Mostra reúne 18 painéis sobre a trajetória da intelectual e ativista e terá exibição de documentário seguida de debate no próximo dia 13.
Por Redação, com Agenda do Poder – do Rio de Janeiro
Uma exposição sobre a trajetória da intelectual, professora e ativista Lélia Gonzalez entrou em cartaz na quinta no Centro Cultural Justiça Federal (CCJF), na Cinelândia, no Centro do Rio. A mostra faz parte das atividades do mês internacional da mulher e fica aberta ao público até a próxima sexta-feira, com entrada gratuita.

Intitulada Projeto Memória – Lélia Gonzalez: Caminhos e Reflexões Antirracistas e Antissexistas, a exposição reúne 18 painéis com textos e imagens que retratam a vida acadêmica, política e pessoal da pensadora, considerada uma das pioneiras nos estudos sobre raça, gênero e classe no Brasil.

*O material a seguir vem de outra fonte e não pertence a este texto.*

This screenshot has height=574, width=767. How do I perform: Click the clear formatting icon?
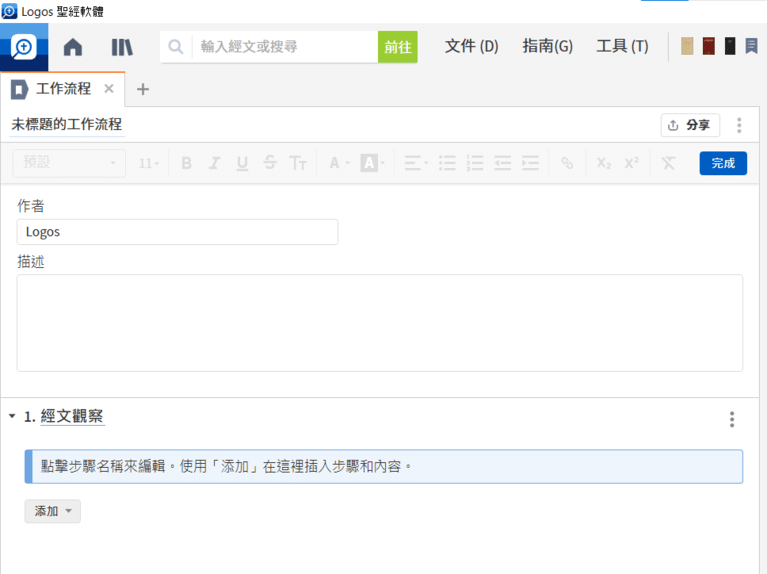click(668, 163)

A iniciativa é promovida pelo Tribunal Regional Federal da 2ª Região (TRF-II), em parceria com o Centro Cultural Justiça Federal.
Programação
No encerramento da programação, na próxima sexta-feira, às 15h, será exibido um documentário com depoimentos de amigos, familiares e pesquisadores que abordam o pensamento e o legado de Lélia Gonzalez. Em seguida, haverá um debate com convidados.

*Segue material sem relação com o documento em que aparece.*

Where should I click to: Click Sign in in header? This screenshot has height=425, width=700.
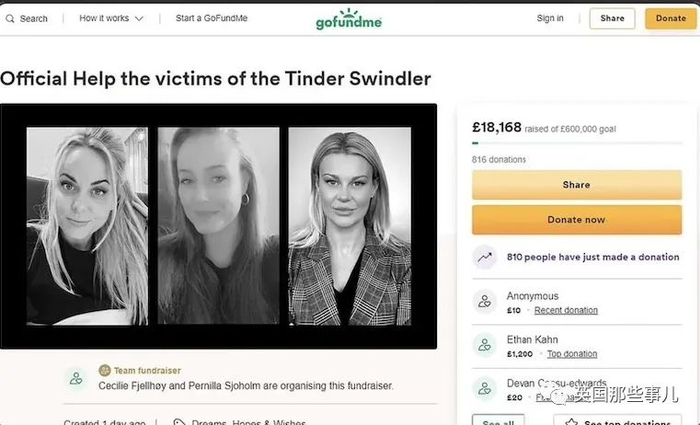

Entre os participantes confirmados está o economista Rubens Rufino, filho de Lélia e organizador do projeto “Lélia Gonzalez Vive”. O encontro será mediado pelo juiz federal Carlos Adriano Miranda Bandeira, presidente da Comissão de Equidade Racial e de Gênero da Seção Judiciária do Rio.
Quem foi Lélia Gonzalez
Nascida em Belo Horizonte, Lélia Gonzalez (1935–1994) construiu grande parte de sua trajetória acadêmica e política em terras cariocas. Professora da Universidade do Estado do Rio de Janeiro (Uerj), ela se destacou como pesquisadora e ativista do movimento negro e feminista.

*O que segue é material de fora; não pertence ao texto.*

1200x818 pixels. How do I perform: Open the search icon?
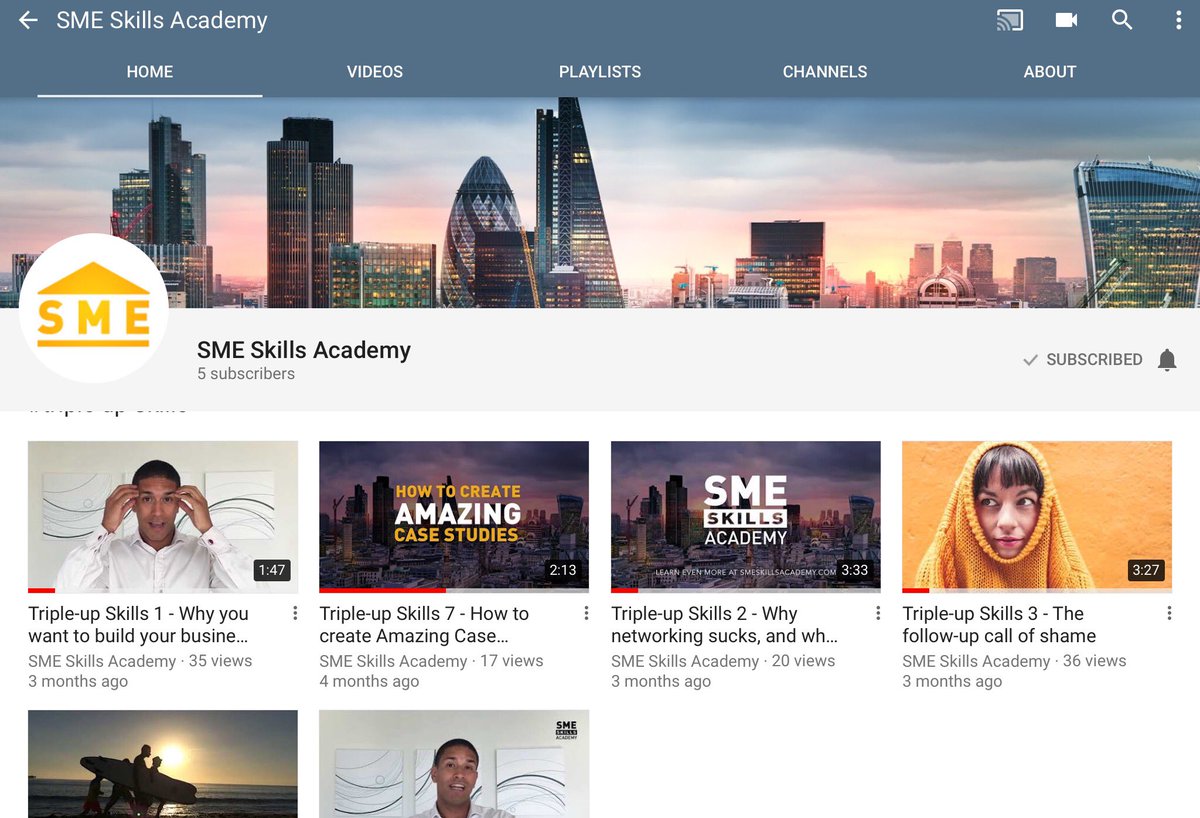1122,20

Ao longo de sua carreira, desenvolveu reflexões pioneiras sobre racismo, sexismo e cultura brasileira, destacando o papel das mulheres negras na formação social do país. Entre suas contribuições está o conceito de “pretuguês”, que aponta a influência das línguas e culturas africanas na formação do português falado no Brasil.